I know. When I moved here, I tried every bar in my town and the five surrounding towns and went out and bought a machine ... any machine so long as I could make a half decent coffee!!!


----------



## xiuxiuejar (Jan 24, 2012)

urbanbumpkin said:


> This explains a lot. When you mentioned you were getting beans delivered from the uk I thought it was strange as I wrongly imagined there was large amount of quality roasters in Spain / Barcelona.
> 
> Great city by the way, I was there 2 years ago, unfortunately on a stag weekend so didn't appreciate the city to the full. Went to some great places in mainly in the gothic quarter. There was a fantastic tapas place we went to in the afternoon and a great Argentinian restaurant we went to in the evening (as long as you like slabs of rare meat). Liked the city a lot, all be it large sections of the weekend are a bit sketchy.


As I say, we have a few good roasters, but just a few. I import from Uk and France as I get greater variety and i mix and match with the Catalan roasteries. I am very friendly with a roaster who imports from Indonesia and deals exclusively with Asian coffees and we are always lamenting the state of coffee in this country.

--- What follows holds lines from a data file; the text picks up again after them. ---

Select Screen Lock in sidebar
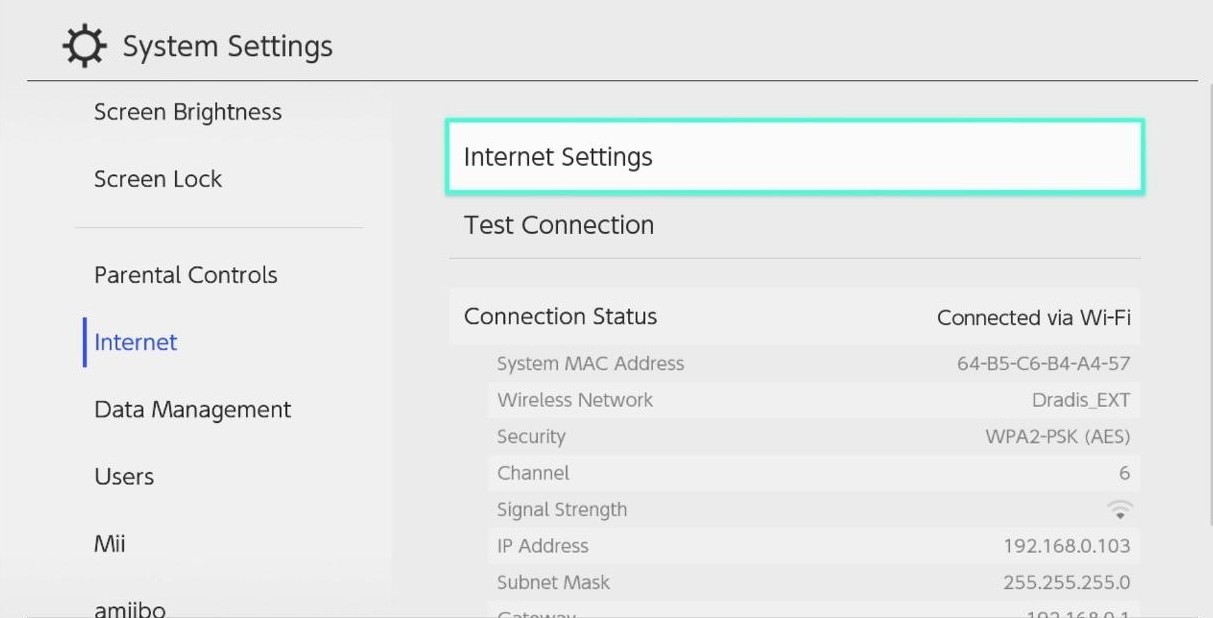Screen dimensions: 1213x618 click(x=158, y=179)
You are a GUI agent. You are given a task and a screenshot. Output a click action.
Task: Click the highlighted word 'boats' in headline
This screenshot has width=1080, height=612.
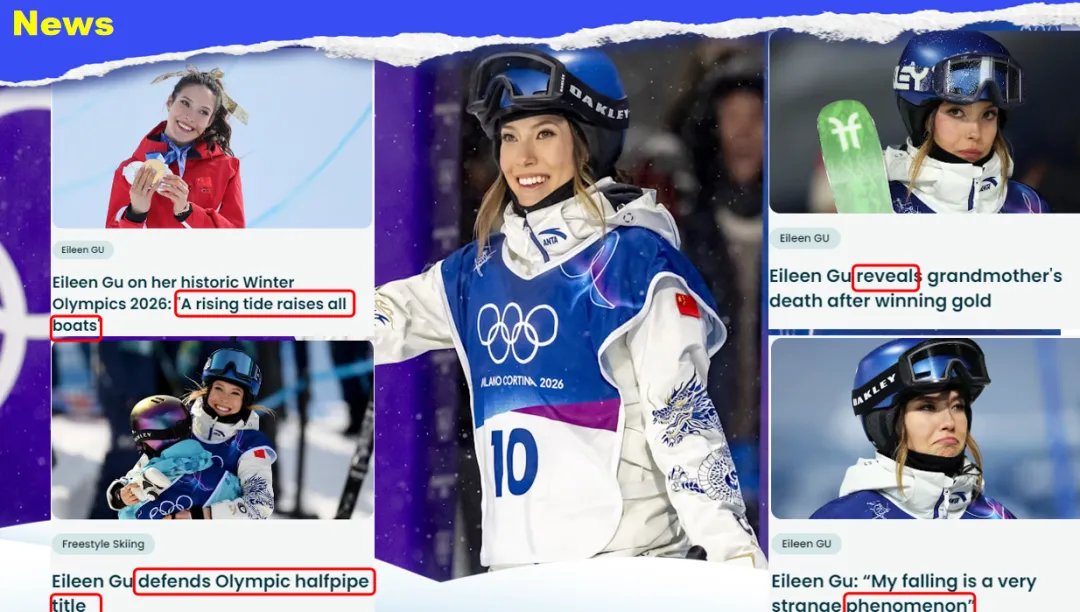[76, 326]
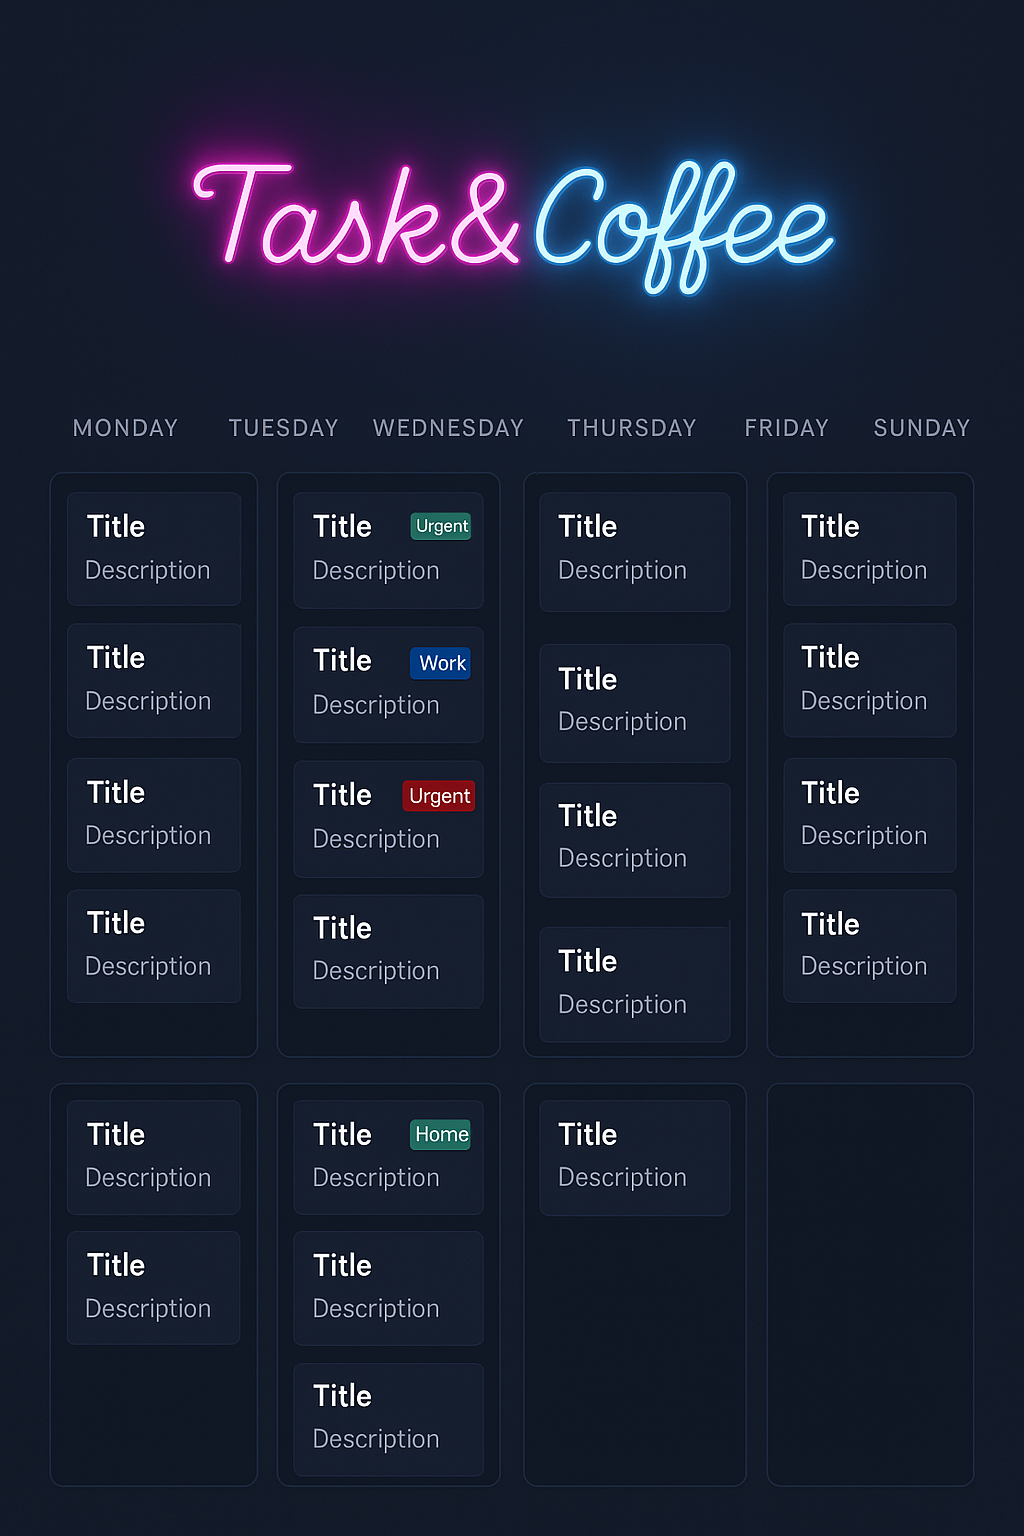Switch to the Thursday tab
This screenshot has width=1024, height=1536.
coord(631,428)
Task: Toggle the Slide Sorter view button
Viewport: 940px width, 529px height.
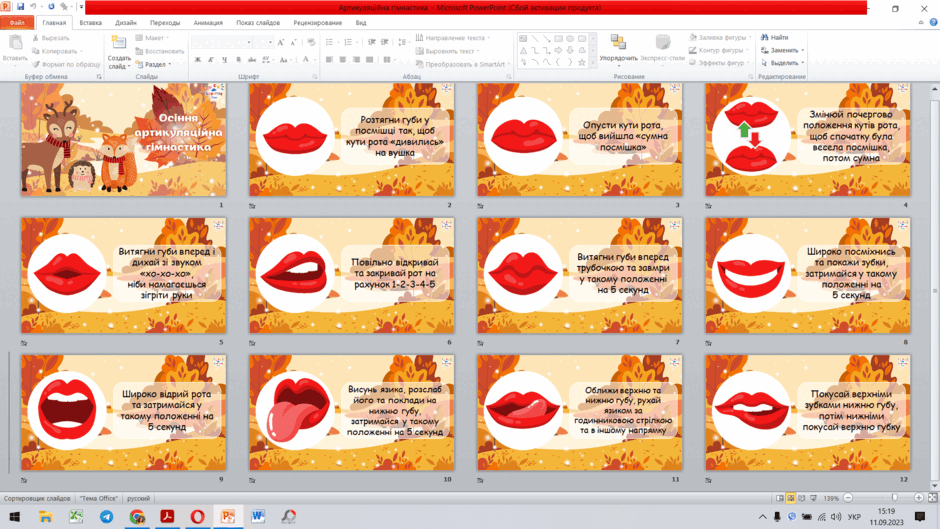Action: click(791, 498)
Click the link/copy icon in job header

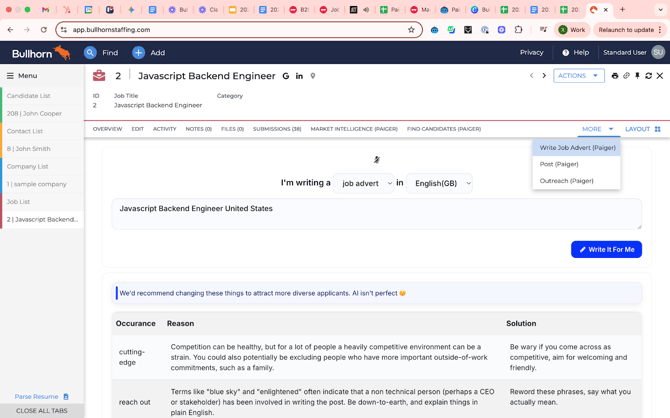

Apart from the coffee, there is no better place to live IMO. Barcelona is the place for work, rest and play, for family time, couple time and friend time. Great weather and food. The Gothic Quarter you're talkining about with the Argentine restaurant is the Borne I was talking about. A few roateries there too!


----------



## urbanbumpkin (Jan 30, 2013)

Yes the Tapas place was called Set de Born (I think) and the Argentine restaurant translated as 9 Queens. Both really good. Would definitely go back there.


----------



## 2blackrooks (Oct 23, 2013)

O well probably says more about my taste (or lack of) than spanish coffee. So the long journey begins in the world of real coffee for me (throwing the insatnt out as I write) but where do I start lol


----------



## urbanbumpkin (Jan 30, 2013)

2blackrooks said:


> O well probably says more about my taste (or lack of) than spanish coffee. So the long journey begins in the world of real coffee for me (throwing the insatnt out as I write) but where do I start lol


If everyone had the same taste the world be a dull place. The last time I was there (before I got into coffee) I thought it was ok, but then again I used to think Starbucks was ok. I had a Starbucks a couple of weeks ago and had to tip it away.

This coffee journey ruins you.... For the better







. If you need any advice please feel free to ask, we're a friendly bunch


----------



## xiuxiuejar (Jan 24, 2012)

2blackrooks said:


> O well probably says more about my taste (or lack of) than spanish coffee. So the long journey begins in the world of real coffee for me (throwing the insatnt out as I write) but where do I start lol


Or my taste! Maybe you were lucky enough to find a decent bar! If I see Illy in a bar, I'm delighted. It's down to personal taste but first, I dislike robusta in my coffee and second I really dislike the torrefacto 30-50% sugar coated beans they put in.


----------